Ecriture des " Mémoires d'un spahi" Actualités, peepole, humour, liberté, photos liberté
Cela faisait près d'une semaine que nous tournions en rond, dans une caserne qui ne serait pas la nôtre, il me tardait de savoir à quelle sauce j'allais être mangé au 3° escadron.
Le chauffeur du véhicule, un rouquin balèze, l'air roublard et dégourdi nous aida à charger et vint se garer prés de la sortie, attendant les autres. A coté de lui un, brigadier était assis et attendait aussi que ça se passe en feuilletant une revue. La pluie avait cessé et la douceur de l'air s'intensifiait, faisant fondre la neige à vue d'oeil. Le petit camion était découvert è l'arrière et Durand le chauffeur nous conseilla.
- Mettez vous à l'abri au fond et couvrez vous, car s'il ne fait pas froid en bas, ici, ça se sent qu'on est à plus de mille mètres d'altitude.
Un GMC, puis deux autres quatre quatre avec le reste de la chambrée se rangèrent derrière nous, ensuite un EBR passa devant nous pour nous " ouvrir la route ".

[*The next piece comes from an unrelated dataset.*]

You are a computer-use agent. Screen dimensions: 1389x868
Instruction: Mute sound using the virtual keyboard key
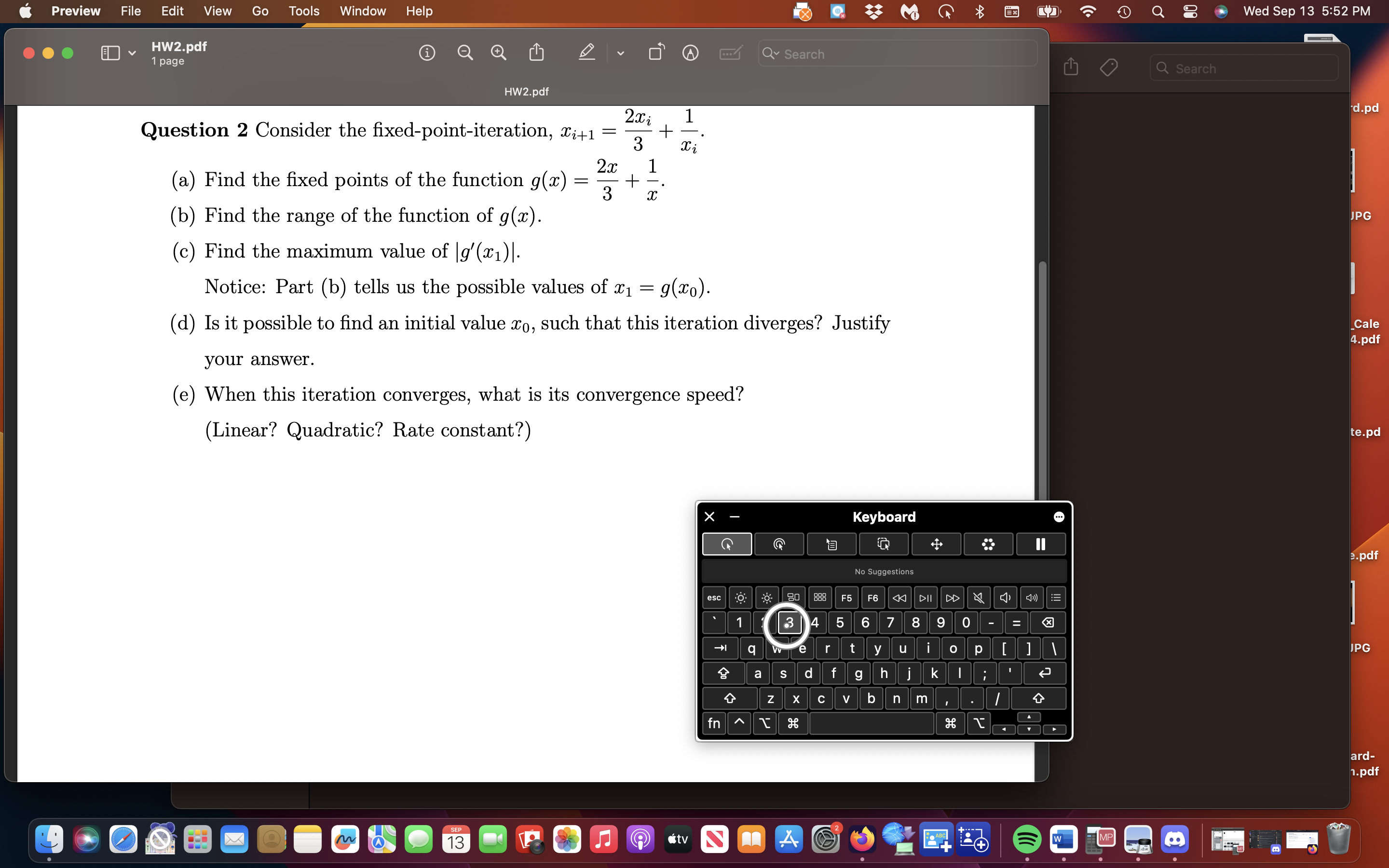coord(978,597)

Le convoi s'ébranla enfin sur la route de Bouira, celle par laquelle nous étions arrivés, la neige fondante créait de nombreuses flaques d'eau, sur les inégalités du revêtement et des nombreux "nids de poule" , d'où l'eau giclait au passage des véhicules, mais au moins la route était praticable. Sur les accotements il restait encore de la neige , mais le paysage, les arbres et les bosquets se distinguaient plus nettement qu'à l'aller. La descente vers Bouira s'effectua sans encombres, la neige disparaissait au fur et à mesure que nous descendions, pour ne plus exister à la mi-pente, faisant ressortir , d'une façon plus contrastée, le massif enneigé du Djurdjura, qui s'étendait vers l'est sur notre droite.